Dataset entries
Content starts
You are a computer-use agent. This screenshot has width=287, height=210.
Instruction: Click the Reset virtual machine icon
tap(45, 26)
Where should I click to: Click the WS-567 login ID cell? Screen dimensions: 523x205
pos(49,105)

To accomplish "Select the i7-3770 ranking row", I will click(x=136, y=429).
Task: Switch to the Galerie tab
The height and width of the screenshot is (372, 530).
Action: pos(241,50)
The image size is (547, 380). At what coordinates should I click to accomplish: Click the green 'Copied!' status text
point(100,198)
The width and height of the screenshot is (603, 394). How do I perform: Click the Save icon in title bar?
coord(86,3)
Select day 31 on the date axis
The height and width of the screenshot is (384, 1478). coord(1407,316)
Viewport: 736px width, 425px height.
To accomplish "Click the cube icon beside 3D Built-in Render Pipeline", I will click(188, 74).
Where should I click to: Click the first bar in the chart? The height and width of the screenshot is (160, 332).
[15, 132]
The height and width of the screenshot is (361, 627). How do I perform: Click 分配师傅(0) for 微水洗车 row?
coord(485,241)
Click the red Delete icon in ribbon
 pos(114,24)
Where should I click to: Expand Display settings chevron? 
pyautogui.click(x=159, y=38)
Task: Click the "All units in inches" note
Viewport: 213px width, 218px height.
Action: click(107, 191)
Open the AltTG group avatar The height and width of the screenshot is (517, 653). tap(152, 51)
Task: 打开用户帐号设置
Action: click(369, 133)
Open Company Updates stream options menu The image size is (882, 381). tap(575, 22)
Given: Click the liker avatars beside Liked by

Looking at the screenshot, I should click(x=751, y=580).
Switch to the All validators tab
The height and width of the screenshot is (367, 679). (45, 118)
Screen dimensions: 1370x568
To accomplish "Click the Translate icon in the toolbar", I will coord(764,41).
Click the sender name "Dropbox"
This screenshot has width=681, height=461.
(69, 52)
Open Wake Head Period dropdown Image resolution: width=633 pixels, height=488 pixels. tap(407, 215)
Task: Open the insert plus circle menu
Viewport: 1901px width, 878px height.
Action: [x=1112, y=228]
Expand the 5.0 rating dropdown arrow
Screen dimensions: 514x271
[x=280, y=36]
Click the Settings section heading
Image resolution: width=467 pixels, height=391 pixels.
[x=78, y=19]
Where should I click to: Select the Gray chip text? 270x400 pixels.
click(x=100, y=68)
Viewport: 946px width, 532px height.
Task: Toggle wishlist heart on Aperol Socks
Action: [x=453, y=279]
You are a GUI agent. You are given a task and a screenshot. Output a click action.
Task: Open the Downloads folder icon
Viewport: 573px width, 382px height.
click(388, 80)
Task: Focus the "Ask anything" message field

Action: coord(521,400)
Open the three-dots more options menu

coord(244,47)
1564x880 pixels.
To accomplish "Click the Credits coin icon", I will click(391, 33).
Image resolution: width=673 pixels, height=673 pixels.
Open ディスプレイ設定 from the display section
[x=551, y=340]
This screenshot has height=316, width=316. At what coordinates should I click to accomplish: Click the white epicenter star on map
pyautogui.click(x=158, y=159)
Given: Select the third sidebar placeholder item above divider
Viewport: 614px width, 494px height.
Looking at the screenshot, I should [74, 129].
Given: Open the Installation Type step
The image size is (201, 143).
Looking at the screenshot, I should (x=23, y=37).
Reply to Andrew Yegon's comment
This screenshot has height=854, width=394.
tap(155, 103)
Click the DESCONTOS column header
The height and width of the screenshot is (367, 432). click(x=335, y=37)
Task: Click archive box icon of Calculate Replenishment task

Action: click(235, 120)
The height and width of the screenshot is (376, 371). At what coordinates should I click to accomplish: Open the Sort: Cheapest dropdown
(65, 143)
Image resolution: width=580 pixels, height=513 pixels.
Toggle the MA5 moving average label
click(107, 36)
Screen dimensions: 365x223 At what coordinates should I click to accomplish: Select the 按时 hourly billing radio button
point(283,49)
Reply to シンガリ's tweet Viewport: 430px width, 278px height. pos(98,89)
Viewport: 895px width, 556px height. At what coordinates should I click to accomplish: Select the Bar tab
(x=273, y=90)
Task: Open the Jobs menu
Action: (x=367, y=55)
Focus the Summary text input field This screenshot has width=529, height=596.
Content ends
Only one stretch of the records above is wanted: the lines between the one holding "Screen dimensions: 1370x568" and the one holding "Given: Select the", inclusive, reproduced exactly.

Screen dimensions: 1370x568
To accomplish "Click the Translate icon in the toolbar", I will coord(764,41).
Click the sender name "Dropbox"
This screenshot has width=681, height=461.
(69, 52)
Open Wake Head Period dropdown Image resolution: width=633 pixels, height=488 pixels. tap(407, 215)
Task: Open the insert plus circle menu
Viewport: 1901px width, 878px height.
Action: [x=1112, y=228]
Expand the 5.0 rating dropdown arrow
Screen dimensions: 514x271
[x=280, y=36]
Click the Settings section heading
Image resolution: width=467 pixels, height=391 pixels.
[x=78, y=19]
Where should I click to: Select the Gray chip text? 270x400 pixels.
click(x=100, y=68)
Viewport: 946px width, 532px height.
Task: Toggle wishlist heart on Aperol Socks
Action: [x=453, y=279]
You are a GUI agent. You are given a task and a screenshot. Output a click action.
Task: Open the Downloads folder icon
Viewport: 573px width, 382px height.
click(388, 80)
Task: Focus the "Ask anything" message field

Action: coord(521,400)
Open the three-dots more options menu

coord(244,47)
1564x880 pixels.
To accomplish "Click the Credits coin icon", I will click(391, 33).
Image resolution: width=673 pixels, height=673 pixels.
Open ディスプレイ設定 from the display section
[x=551, y=340]
This screenshot has height=316, width=316. At what coordinates should I click to accomplish: Click the white epicenter star on map
pyautogui.click(x=158, y=159)
Given: Select the third sidebar placeholder item above divider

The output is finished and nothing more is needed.